Едва оба врача присели, как вошла сестра милосердия от «Красного Креста» и, улыбаясь, доложила доктору о состоянии пациентки из одной каюты второго класса.
– Это, видите ли, коллега, – сказал доктор Вильгельм, когда сестра удалилась, – случай, который в моей практике корабельного врача встречается уже пятый раз: девушки, совершившие роковой шаг, не могут больше скрывать последствия, и так как они не знают, куда им деваться, они отправляются в море, рассчитывая при этом не без некоторых оснований на помощь несчастного случая. Такие женщины, – продолжал он, – не подозревают, что нам это знакомо, и удивляются, когда наши стюарды и стюардессы подчас довольно открыто оказывают им соответствующее внимание. Я, разумеется, по возможности проявляю заботу о таких дамочках, и мне чаще всего удавалось уговорить капитанов не сообщать ничего о случившемся, если все кончалось благополучно. Ведь у нас был случай, когда некая особа, не сообщать о которой было невозможно, сразу же после высадки на берег была найдена в петле, привязанной к оконному шпингалету в портовом постоялом дворе.
По мнению Фридриха, женский вопрос, по крайней мере в понимании самих женщин, это прежде всего проблема стародевичества. Стерильность старой девы, полагают они, стерилизует любые ее устремления. И Фридрих стал развивать свои идеи. Он делал это не задумываясь, так как произносил уже давно заготовленные слова, и потому ничто не мешало прорываться к нему мучительным мыслям о Маре и ее поклоннике.

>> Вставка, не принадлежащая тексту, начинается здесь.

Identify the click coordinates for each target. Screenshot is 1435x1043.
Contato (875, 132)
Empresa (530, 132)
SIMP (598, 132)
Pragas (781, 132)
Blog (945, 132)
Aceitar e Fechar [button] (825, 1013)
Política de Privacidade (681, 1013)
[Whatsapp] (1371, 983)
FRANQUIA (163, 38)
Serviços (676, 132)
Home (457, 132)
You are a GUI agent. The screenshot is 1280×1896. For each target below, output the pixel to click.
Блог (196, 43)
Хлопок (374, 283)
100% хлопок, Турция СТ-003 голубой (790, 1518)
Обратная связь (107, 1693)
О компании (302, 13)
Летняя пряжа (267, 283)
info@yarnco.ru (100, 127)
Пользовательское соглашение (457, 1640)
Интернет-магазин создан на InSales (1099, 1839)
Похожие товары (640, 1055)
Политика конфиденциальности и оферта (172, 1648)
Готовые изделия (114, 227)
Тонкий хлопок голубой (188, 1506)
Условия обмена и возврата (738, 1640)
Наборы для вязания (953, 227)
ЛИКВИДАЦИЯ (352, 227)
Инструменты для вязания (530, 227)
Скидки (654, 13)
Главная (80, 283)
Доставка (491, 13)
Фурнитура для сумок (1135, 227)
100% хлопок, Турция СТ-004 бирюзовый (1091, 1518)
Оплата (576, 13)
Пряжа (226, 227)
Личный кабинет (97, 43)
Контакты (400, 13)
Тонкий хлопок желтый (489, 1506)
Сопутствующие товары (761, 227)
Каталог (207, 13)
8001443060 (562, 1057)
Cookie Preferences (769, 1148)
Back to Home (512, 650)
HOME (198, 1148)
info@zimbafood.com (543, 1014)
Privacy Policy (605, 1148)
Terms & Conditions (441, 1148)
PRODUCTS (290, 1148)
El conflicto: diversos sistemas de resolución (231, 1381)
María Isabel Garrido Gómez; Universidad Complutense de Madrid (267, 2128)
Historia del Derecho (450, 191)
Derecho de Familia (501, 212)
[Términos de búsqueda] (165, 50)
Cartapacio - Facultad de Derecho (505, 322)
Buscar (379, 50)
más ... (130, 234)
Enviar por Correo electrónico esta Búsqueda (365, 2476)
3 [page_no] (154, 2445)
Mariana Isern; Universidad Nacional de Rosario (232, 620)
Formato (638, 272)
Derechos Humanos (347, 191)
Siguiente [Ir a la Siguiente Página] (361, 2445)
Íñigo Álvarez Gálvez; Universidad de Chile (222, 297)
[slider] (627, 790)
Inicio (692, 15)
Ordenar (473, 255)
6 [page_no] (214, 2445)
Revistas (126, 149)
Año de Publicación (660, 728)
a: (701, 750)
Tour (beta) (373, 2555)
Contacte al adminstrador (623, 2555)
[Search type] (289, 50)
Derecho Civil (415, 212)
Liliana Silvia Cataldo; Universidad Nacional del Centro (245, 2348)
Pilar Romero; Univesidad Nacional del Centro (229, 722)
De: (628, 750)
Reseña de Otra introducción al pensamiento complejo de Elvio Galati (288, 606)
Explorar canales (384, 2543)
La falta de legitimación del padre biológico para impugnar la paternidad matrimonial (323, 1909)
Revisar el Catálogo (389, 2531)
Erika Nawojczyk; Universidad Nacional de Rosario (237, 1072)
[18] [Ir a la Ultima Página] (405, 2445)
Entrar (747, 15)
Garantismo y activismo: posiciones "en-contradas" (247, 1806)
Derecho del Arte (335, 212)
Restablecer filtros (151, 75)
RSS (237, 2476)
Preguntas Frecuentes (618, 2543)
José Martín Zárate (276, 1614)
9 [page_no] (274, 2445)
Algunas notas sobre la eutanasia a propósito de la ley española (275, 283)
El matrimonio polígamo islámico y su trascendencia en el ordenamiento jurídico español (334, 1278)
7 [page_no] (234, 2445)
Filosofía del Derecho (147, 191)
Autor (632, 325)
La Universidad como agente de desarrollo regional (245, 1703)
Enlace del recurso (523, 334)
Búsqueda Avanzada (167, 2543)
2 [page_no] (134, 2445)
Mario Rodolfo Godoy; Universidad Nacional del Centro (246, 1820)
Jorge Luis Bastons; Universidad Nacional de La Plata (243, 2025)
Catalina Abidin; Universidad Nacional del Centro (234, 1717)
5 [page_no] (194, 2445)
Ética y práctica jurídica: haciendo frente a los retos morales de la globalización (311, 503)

– Сердцевиной всякой реформы женского права, – сказал с особым оживлением Фридрих, выпуская облака дыма, – должно быть осознание материнства. Будущее государство будет представлять собою оздоровленный социальный организм; оно будет состоять из множества ячеек, но основной ячейкой станет женщина, осознавшая материнство. Великие реформаторши женского мира – это не те, чьей целью является во всем подражать мужчинам, а те, кто понимает, что все люди, и даже самые великие мужи, были рождены женщиной. Это сознательные родоначальницы целых поколений людей и богов. Естественным правом женщины является право на ребенка, и, позволив отобрать у себя это преимущество, она вписала самую позорную страницу в свою историю. Рождение ребенка, не санкционированное мужчиной, подпадает под ураганный огонь всеобщего и публичного презрения. Но это презрение – тоже жалкая страница, однако теперь уже в истории мужчины. Одному дьяволу ведомо, как оно сумело достигнуть своего отвратительного торжества. «Создайте лигу матерей! – такой совет я дал бы женщинам, – продолжал Фридрих. – И пусть каждый ее сочлен исповедует материнство и осуществляет его на деле, производя на свет детей и не думая при этом о санкции мужчины, то есть о законном браке. В этом сила матерей, но только в том случае, если они при рождении детей испытывают гордость и ведут себя свободно, раскованно, а не трусливо, скрытно, мучимые нечистой совестью. Верните себе силой естественное, полноправное, гордое сознание прародительниц человечества, и в тот миг, когда вы этого достигнете, вы станете непобедимы!»